Last August, I had a blast at the Data Platform Summit 2018 in Bengaluru, India. One highlight of the trip was meeting and conversing with the Azure Data Factory SSIS Integration Runtime Product/Program Manager, Sandy Winarko.
Sandy and I swapped coder stories and talked about data integration design patterns and I learned a few new design patterns sitting in his session. This post is about one of the patterns I learned from Sandy.
Before I move on, though, you should really check out the Data Platform Summit! It is an awesome show – Asia’s largest Microsoft data conference.
Stop In The Name Of… Money
I love Azure! I love the technology and the velocity of development. The cloud is changing the world and Azure is changing the cloud – almost every day. One cool thing about Azure is cost savings. A lot services are free or nearly free. That. is. Awesome! But some services are not free. (That’s not a bad thing!)
Azure Data Factory’s SSIS Integration Runtime (aka Azure-SSIS IR) is not free. It costs money even when it’s just sitting there switched on with no SSIS packages executing. Depending on the size of the Azure-SSIS IR, one can wrack up some serious charges for what amounts to, well, no work.
That’s why I was excited to learn about this pattern from Sandy. The pattern is made up of three parts:
- Start Azure-SSIS
- Execute an SSIS package
- Stop Azure-SSIS
Sandy, Nick Schonning, Douglas Laudenschlager, and Sreedhar Pelluru authored a post at Microsoft Docs titled How to start and stop Azure-SSIS Integration Runtime on a schedule. When I tried to follow the instructions I encountered one issue. Now, you may read that last sentence and think, “Andy, don’t you have a problem following instructions anyway?” Yes, but that’s beside the point… mostly.
Their article walks one through setting up an instance of Azure-SSIS. It then proceeds to describe how to build the start-execute-stop pattern Sandy described to me (and everyone who attended his presentation) in Bengaluru. Now this pattern has evolved since Sandy first described it. The first version used Azure Runbooks and Webhooks. I like this version much better. You can still use Runbooks and there’s more information in the How to start and stop Azure-SSIS Integration Runtime on a schedule article.
Before You Start
I’m going to share the part that gave me trouble first – it was security.

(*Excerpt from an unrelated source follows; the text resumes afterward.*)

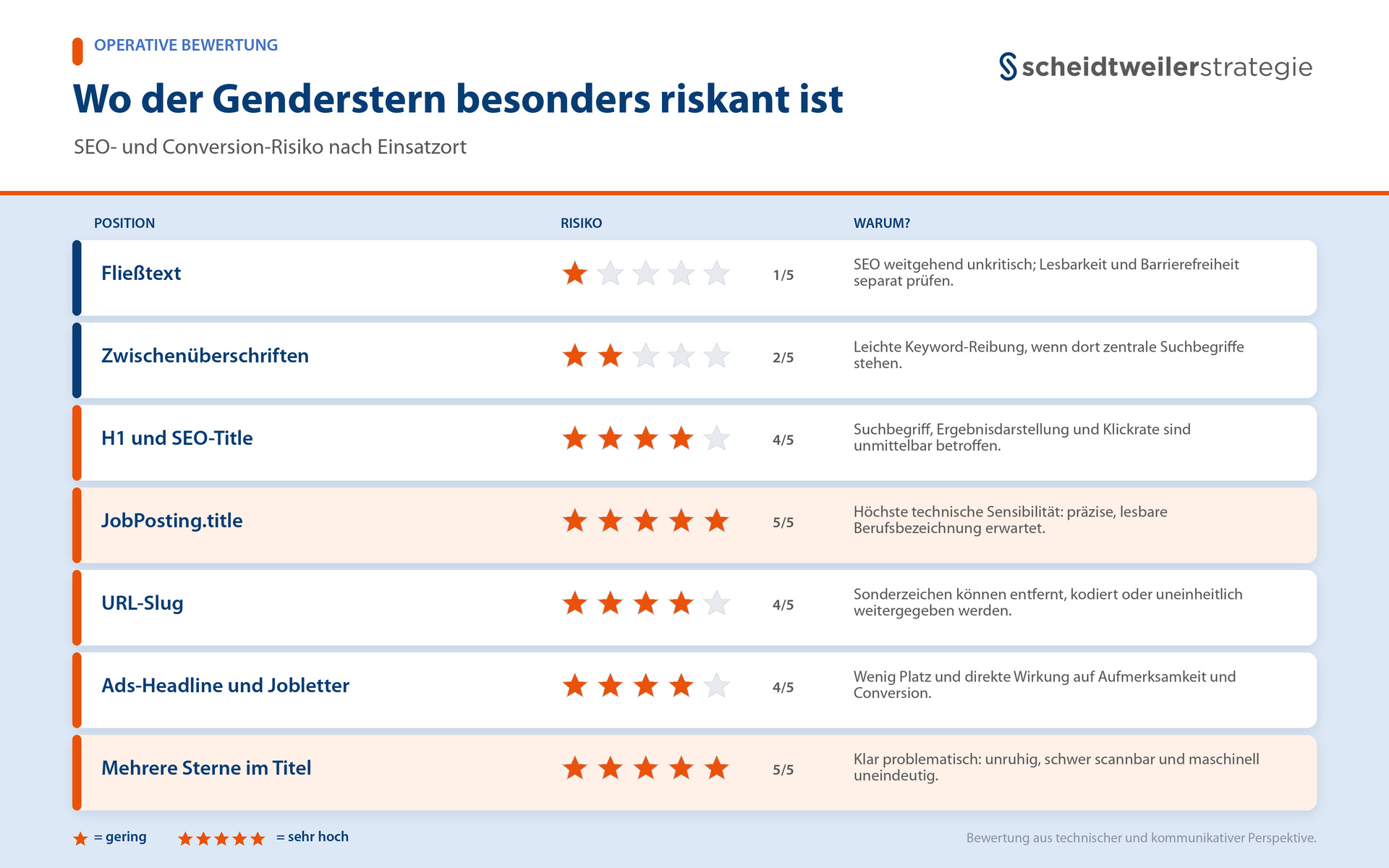
Task: Select the WARUM? column header
Action: (882, 223)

In the article, Sandy and company write in Step 5 of the Create Your Pipelines section:
Assign the managed identity for your ADF a Contributor role to itself, so Web activities in its pipelines can call REST API to start/stop Azure-SSIS IRs provisioned in it.
I read that and proceeded to assign myself to the Contributor role of Azure Data Factory. That didn’t work. Not at all. And that’s not what the instructions said. The instructions said to “Assign the managed identity for your ADF a Contributor role to itself…”
What’s a Managed Identity?
Well, I searched for the answer and found this spiffy article titled Azure Data Factory service identity that not only explained what an ADF Managed Identity was, it also told me where to find it.
See, when I browsed over to assign the ADF Contributor Role, all I saw in the available list of people / accounts I could assign was li’l ol’ me:
So that’s who I assigned to the Contributor Role: me. As I said, that did not work.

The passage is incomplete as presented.